Every weekday I take the 8:08 Churchgate slow train from platform number two in Borivali.

At 8:40 I get off the train at Mahalaxmi.

At 8:45,  bus number 154 arrives and I arrive at my office between 8:56 and 9:04.

There have been four occasions in the past twenty years when I was late because of a train delay.

Three were due to flooding, in 2005, 2013, and 2014.

The last occurred just last week when a young man threw himself onto the tracks and was killed.

I realized later I had seen the young man before, several times.

You would think it would be hard to notice a single man in all this throng, but he was unusual in that he was always openly weeping.

I can visualize him standing there, holding the bar, his slim body wracked by silent sobs, his young face shining with tears.

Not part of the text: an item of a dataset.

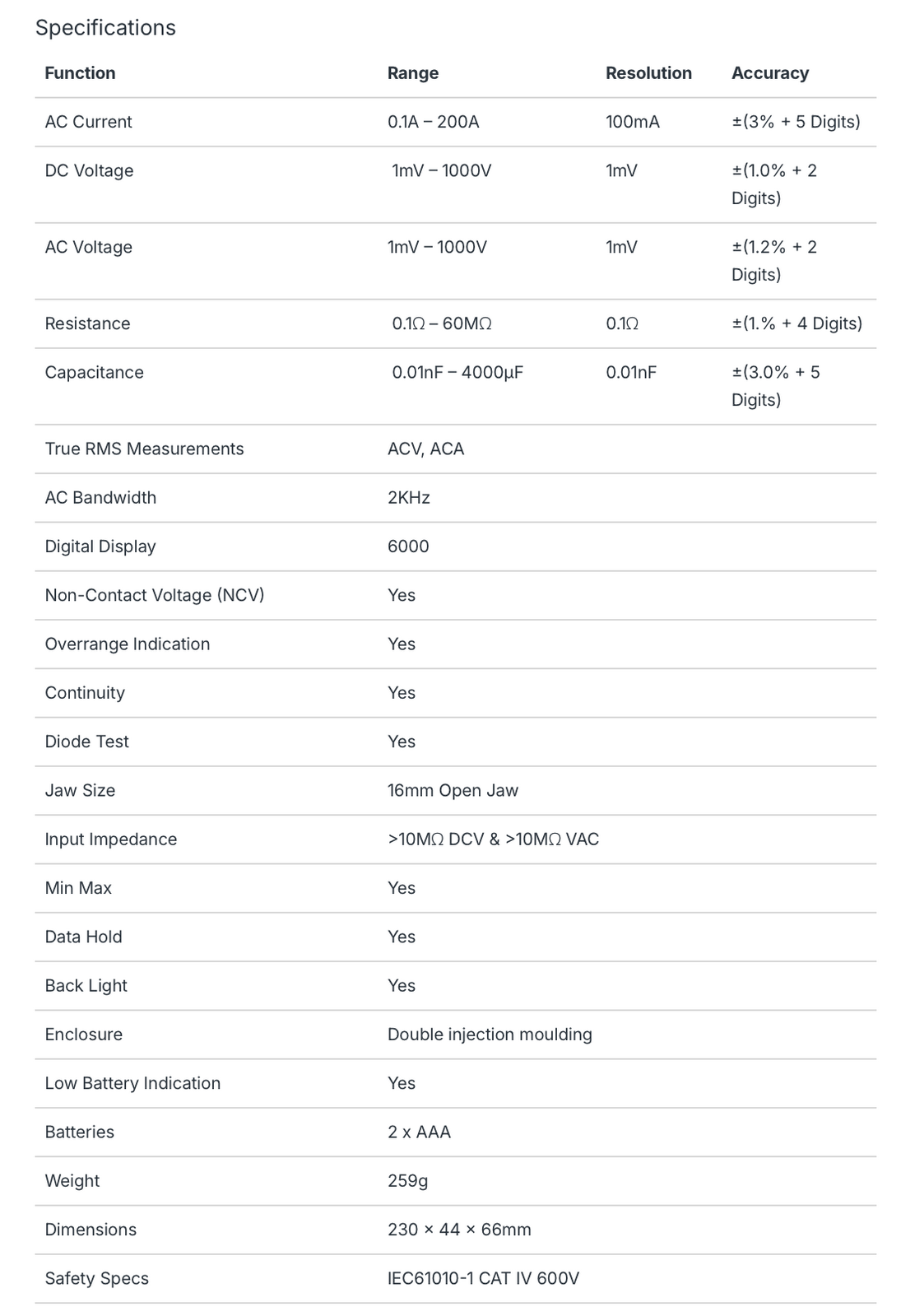Click the Resolution column header
Viewport: 901px width, 1316px height.
pyautogui.click(x=648, y=73)

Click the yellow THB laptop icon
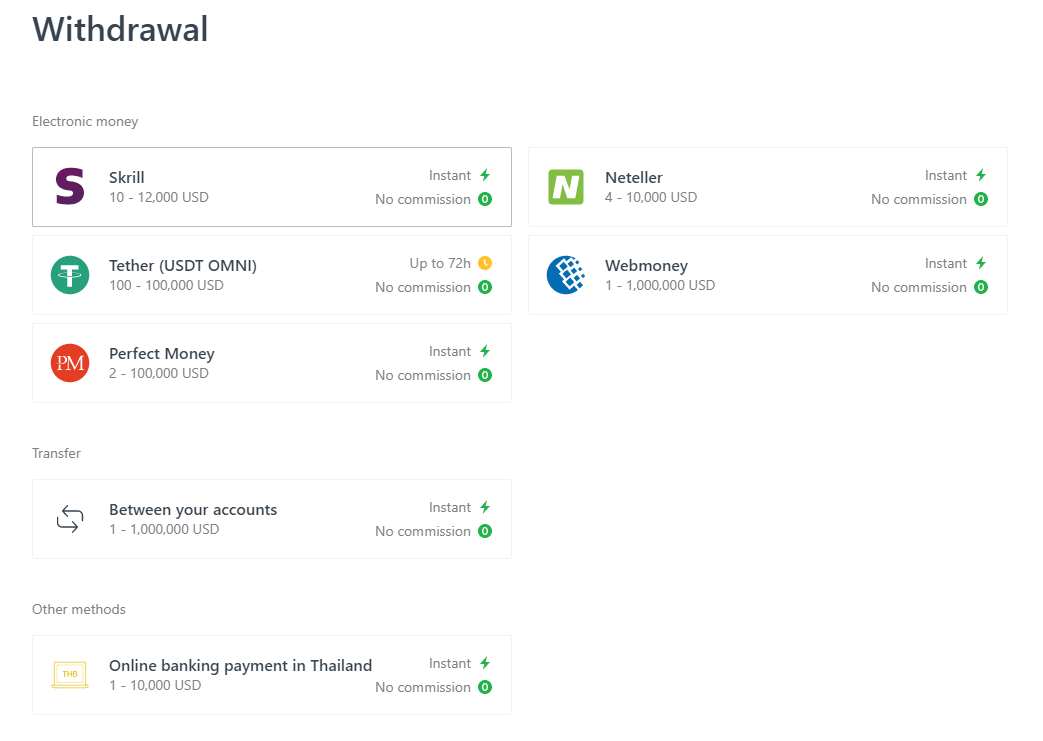point(70,675)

None of the passengers spoke a single word to him, myself included.

 

What Pegman Saw: Mumbai

12 thoughts on “8:08 Churchgate Slow Train

  1. A tragic and believable end. I like the way you use the transport detail as a plot device to highlight the ordinary/extraordinary nature of the death. We never know when a word spoken kindly could save somebody from despair.

  2. It’s odd how you can see crowds of people every day, and yet one or two in particular stand out for you to remember. Humans are such pattern-seeking creatures, that way. Of course, if this man was the only one crying in public, and he kept doing it every day, he’d draw the notice of many people And yet, seeing that nobody else talked to him dissuades each individual from doing it themselves, and he remains isolated in his pain even then.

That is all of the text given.